RPN Calculator in PostScript

At first sight, implementing an RPN calculator in PostScript should be very straightforward. Expressions in PostScript are themselves RPN, and strings can be evaluated as programs. What can be simpler than reading lines and directly evaluating each one? In reality, however, we have to parse the input and ensure that it is syntactically correct. Besides, +, -, *, and / are expressed as add, sub, mul, and div in PostScript, so the corresponding substitutions must be made in the text before evaluating it. Unfortunately, text manipulation is only barely supported in PostScript; in particular, there is no direct means to split a string into non-blank tokens. Moreover, it is impossible to read entire lines of unbound length. All this means that, despite the apparent structural similarity between the RPN expressions and the implementation language, our original expectation for a very short solution of the problem cannot be satisfied.

The rpn procedure reads characters one at a time and places them on the data stack until an end-of-line character (10) is found. Spaces (32) and tabs (9) are dropped, while series of non-blank characters are converted into tokens by calling mktoken. (As there is no character datatype in the language, all characters are represented as integers – their ASCII codes.)

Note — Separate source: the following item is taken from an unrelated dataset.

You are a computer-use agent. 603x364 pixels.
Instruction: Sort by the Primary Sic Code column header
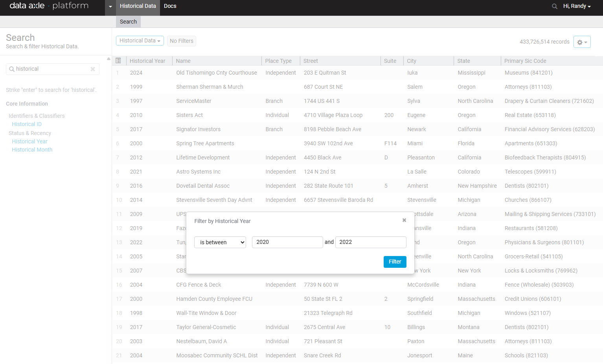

The portion of the data stack that rpn controls consists of three parts. At the bottom is the series of tokens read so far from a line of input. Next follows a (currently unfinished) series of characters that will eventually comprise a new token. The token series and the character series are each preceded by a mark value ([), which makes it convenient to collect the latter kind of series into a string and the former into an array. At the very top are copies of the two most recently read characters. They are used to tell where a non-blank series starts or ends. On starting such a sequence, a mark value is put in front of it. When the series ends, it gets converted into a token and thus extends the sequence ot tokens.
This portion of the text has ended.